[Records contained in a dataset]
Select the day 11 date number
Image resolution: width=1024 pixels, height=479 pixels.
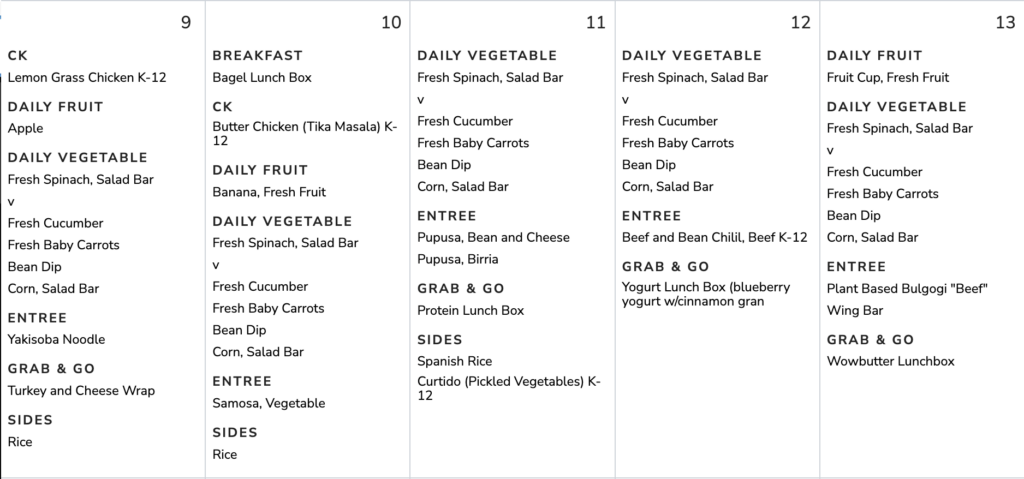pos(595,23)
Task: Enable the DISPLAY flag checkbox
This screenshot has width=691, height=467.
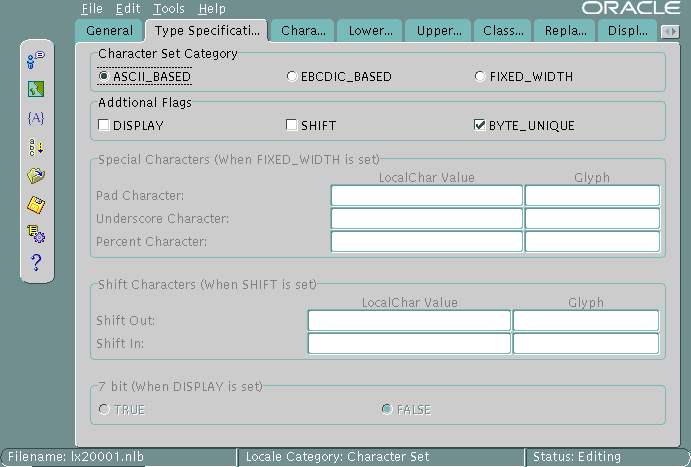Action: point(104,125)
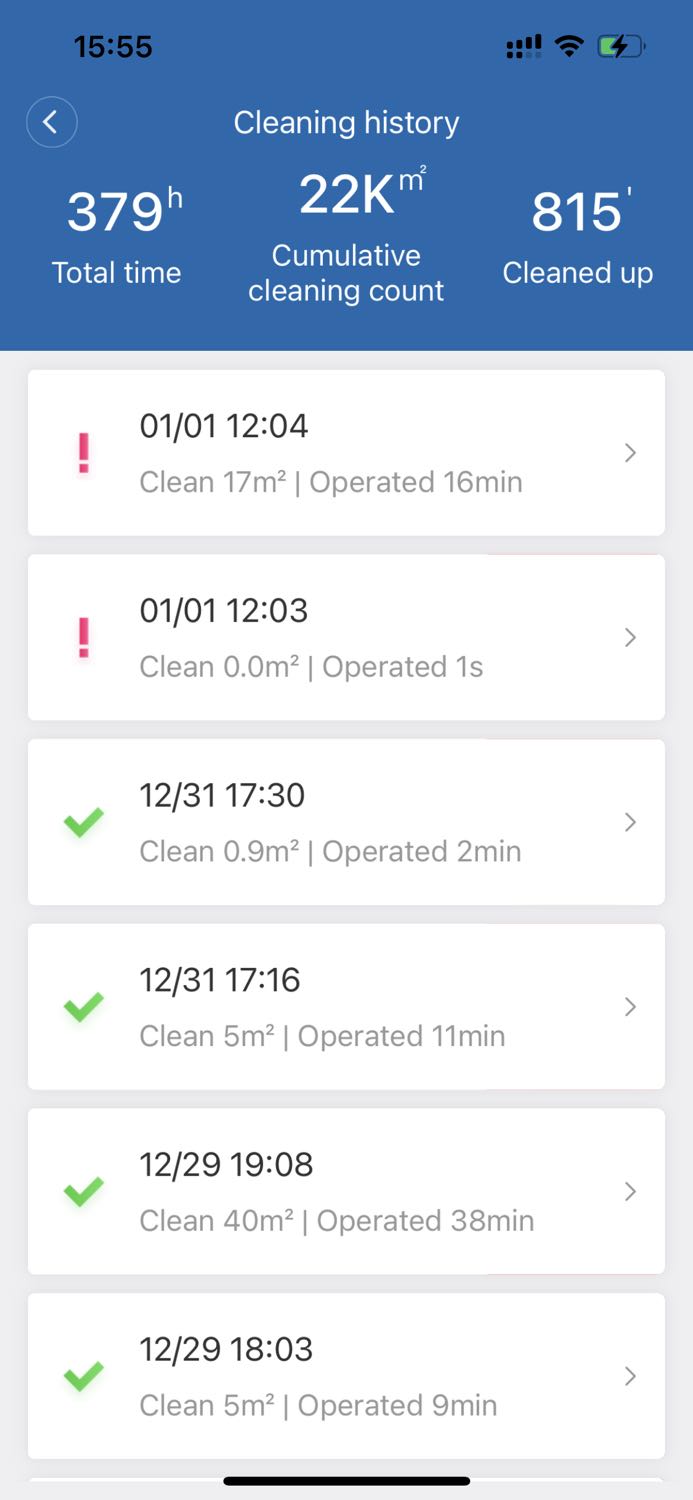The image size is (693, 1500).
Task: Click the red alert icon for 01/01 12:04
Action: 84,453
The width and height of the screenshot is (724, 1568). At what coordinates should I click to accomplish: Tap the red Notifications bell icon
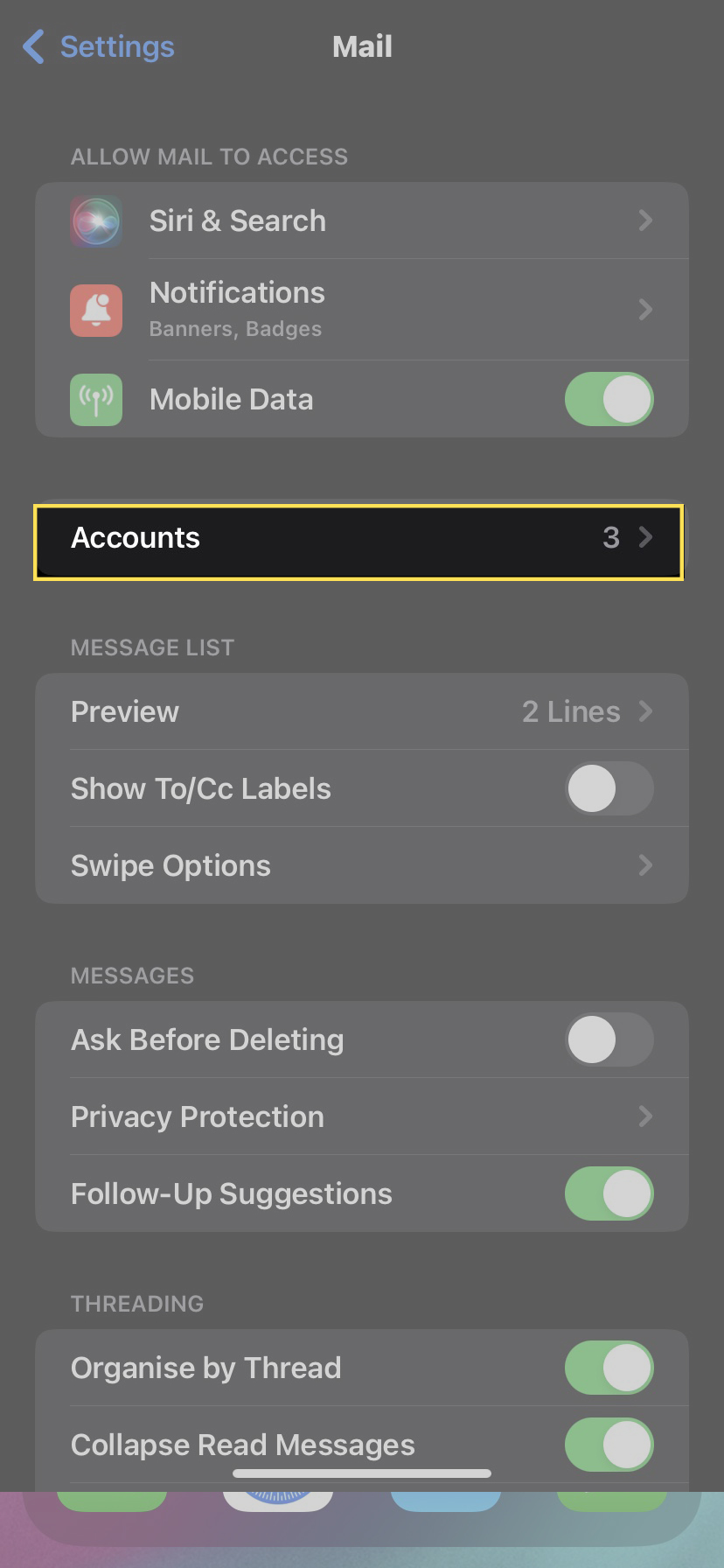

WHAT THE TASK REQUIRES — Nothing but the lines from the one containing "Image resolution: width=1024" through the last line of the records should appear in the copy, exactly as written and without pictures.

SOLUTION TO THE PROBLEM —
Image resolution: width=1024 pixels, height=479 pixels.
pos(595,23)
Task: Enable the DISPLAY flag checkbox
This screenshot has width=691, height=467.
Action: point(104,125)
The image size is (693, 1500).
Task: Click the red alert icon for 01/01 12:04
Action: 84,453
The width and height of the screenshot is (724, 1568). At what coordinates should I click to accomplish: Tap the red Notifications bell icon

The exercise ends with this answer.